Mateusz Morawiecki, Poland’s prime minister, said on Sunday evening that if the president entrusts his party with the task of governing, it will try to form a stable government.
Morawiecki made the statement following publication of an exit poll after Sunday’s general election, which put his conservative Law and Justice (PiS) party in first place but without an overall parliamentary majority.
According to an Ipsos exit poll, PiS would get 200 seats in the 460-member Sejm, the lower house of parliament.
„If the president entrusts the mission to the winning party’s candidate, we will try in all certainty to build a stable government which will lead Poland through the difficult reefs we face,” Mateusz Morawiecki told state-owned broadcaster TVP Info.
The prime minister went on to say that Monday’s results may differ from the exit poll’s predictions and that „we may wake up to entirely different numbers and that will create totally different prospects.”
Asked which parties PiS may consider forming a coalition with, Morawiecki replied: „We are in a position to talk with anyone who shares our vision of Poland, who knows that a stable government is necessary for the good of our country, that all the disturbances ahead of us… can be addressed in the proper way and settled through a stable governing coalition, not through a multi-coloured coalition that has no common ground apart from a hatred of PiS.”
Morawiecki was referring to a likely coalition of three main opposition parties, the centrist Civic Coalition, the centre-right Third Way and the New Left, which together secured 248 seats, comfortably above the 231-seat parliamentary majority threshold.
According to the exit poll, PiS secured 36.8 percent of the vote and would get 200 seats in the Sejm, the lower house of the Polish parliament.
If the poll is confirmed by the actual election result, which should be known on Tuesday, it would mean the party will fall short of getting the 231 seats needed to form a majority despite it being biggest party in parliament.

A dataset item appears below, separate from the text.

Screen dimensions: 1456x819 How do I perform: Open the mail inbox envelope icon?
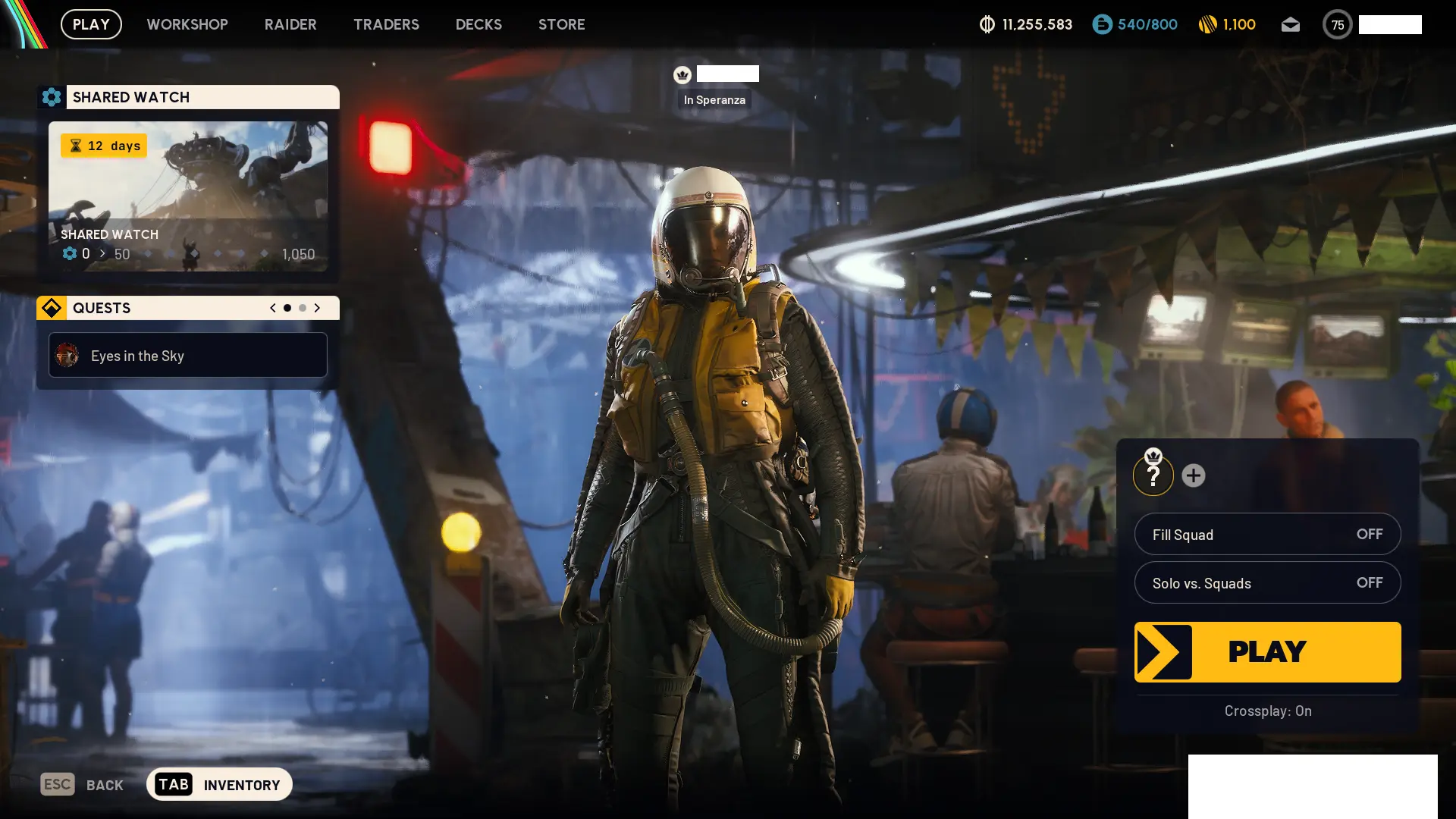[x=1290, y=24]
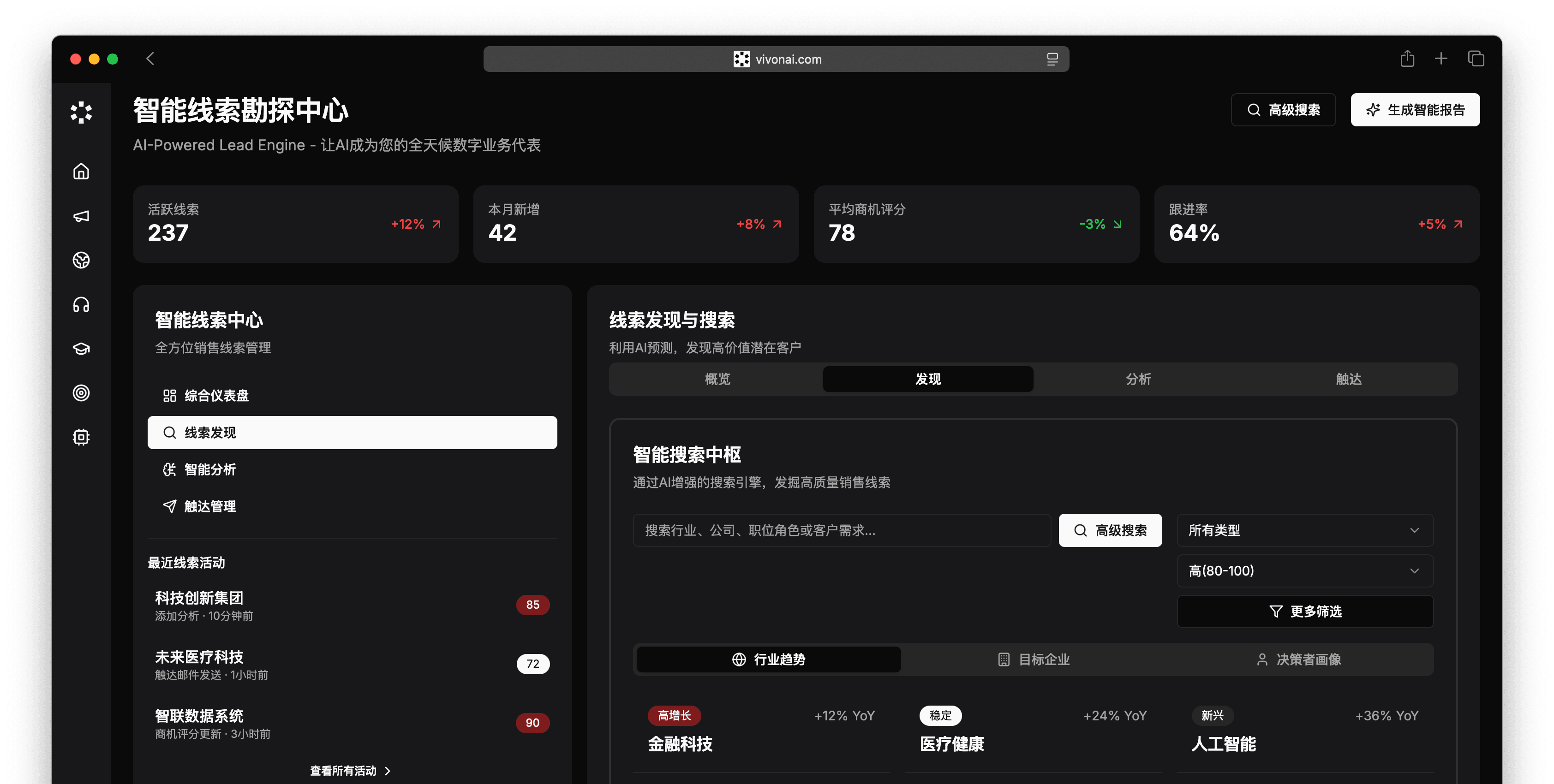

PiS has been in power for eight years.
Despite the fact that KO came second on 31.6 percent and would only get 163 seats, the party’s previous arrangements with two other opposition parties, the centre-right Third Way and the New Left, make it viable for the three to form a ruling coalition with a parliamentary majority.
The Third Way received 13 percent and the New Left 8.6 percent, according to the Ipsos poll, and would receive 55 and 30 seats, respectively.
The combined number of seats of the three main opposition parties is 248, according to Ipsos, comfortably above the 231-seat majority threshold.
The far-right Confederation came fifth on 6.2 percent and would get 12 seats.
At 2.4 percent, the Non-Partisan Local Government Activists fell below the 5-percent threshold required for parliamentary representation.
The turnout estimated by Ipsos was 72.9 percent.
Under the Polish constitution, Andrzej Duda, the country’s president, has to call the first session of the new parliament within 30 days of the election.
After the first session, he has 14 days to appoint a prime minister.
PiS also decided to run a four-question referendum concurrently with the parliamentary vote, but the referendum likely failed due to too low a turnout. According to Ipsos, the turnout was 40 percent of eligible voters, while more than 50 percent are required for it to be valid.
The referendum questions concerned voter approval for the EU’s migrant relocation plan, the privatisation of state-owned companies, the dismantling of a fence on the border with Belarus and raising the retirement age.